# Your task
Would you filter these records and copy every line that has the word "Viewport"?

# Records supplied
━━━━━━━━
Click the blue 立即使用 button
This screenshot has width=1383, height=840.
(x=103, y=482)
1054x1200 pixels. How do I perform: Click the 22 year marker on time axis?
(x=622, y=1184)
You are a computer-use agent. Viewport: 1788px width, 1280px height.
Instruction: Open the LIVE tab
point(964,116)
━━━━━━━━
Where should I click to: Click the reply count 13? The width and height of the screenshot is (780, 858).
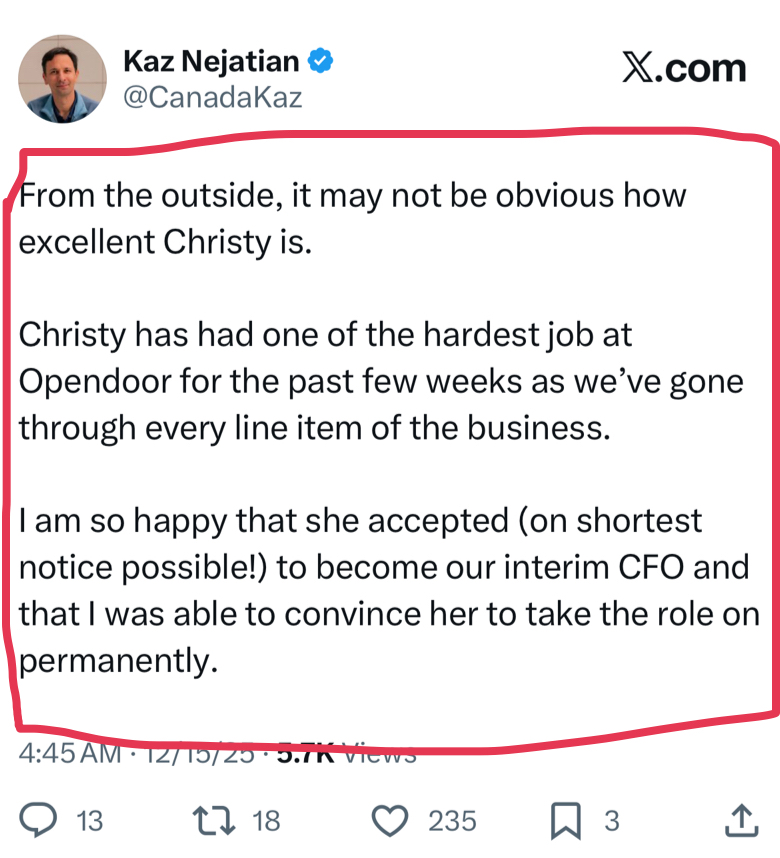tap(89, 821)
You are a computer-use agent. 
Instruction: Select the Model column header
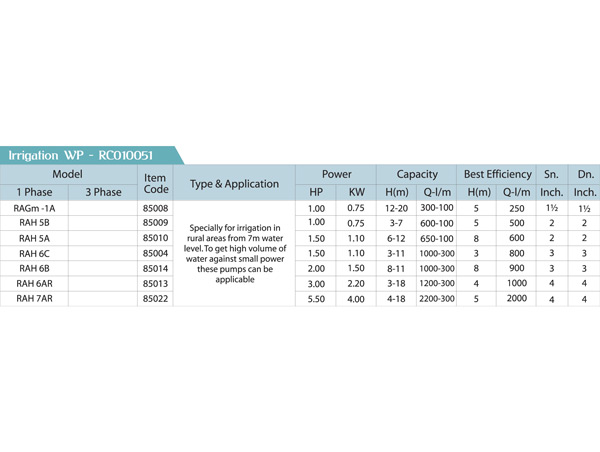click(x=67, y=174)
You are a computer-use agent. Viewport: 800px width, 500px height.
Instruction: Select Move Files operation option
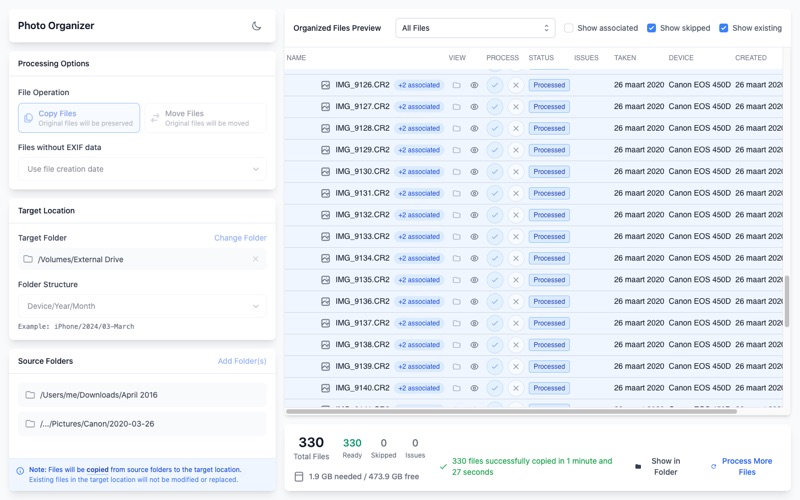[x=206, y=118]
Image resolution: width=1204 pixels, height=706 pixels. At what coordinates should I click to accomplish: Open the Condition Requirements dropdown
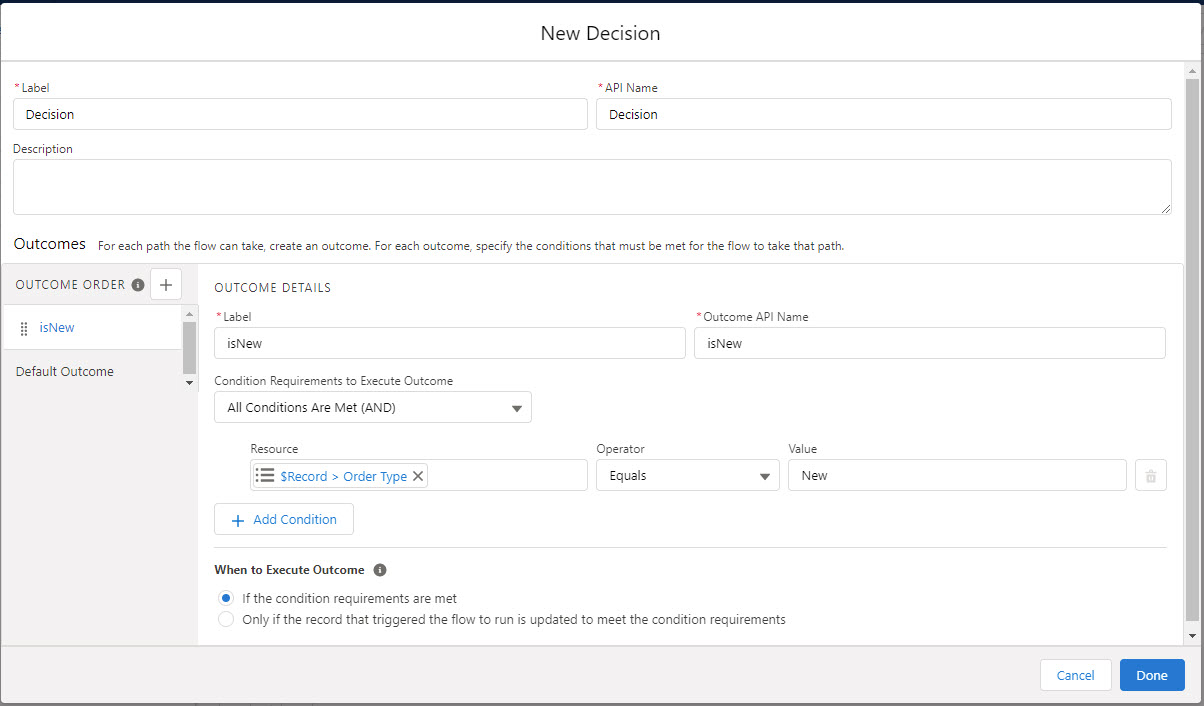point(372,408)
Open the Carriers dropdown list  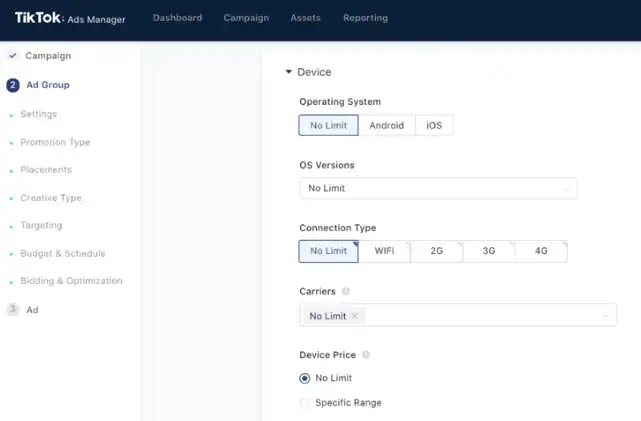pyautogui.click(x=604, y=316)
━━━━━━━━
# Result of this exercise
You are a computer-use agent. Viewport: 1788px width, 1280px height.
You are a computer-use agent. Viewport: 800px width, 500px height.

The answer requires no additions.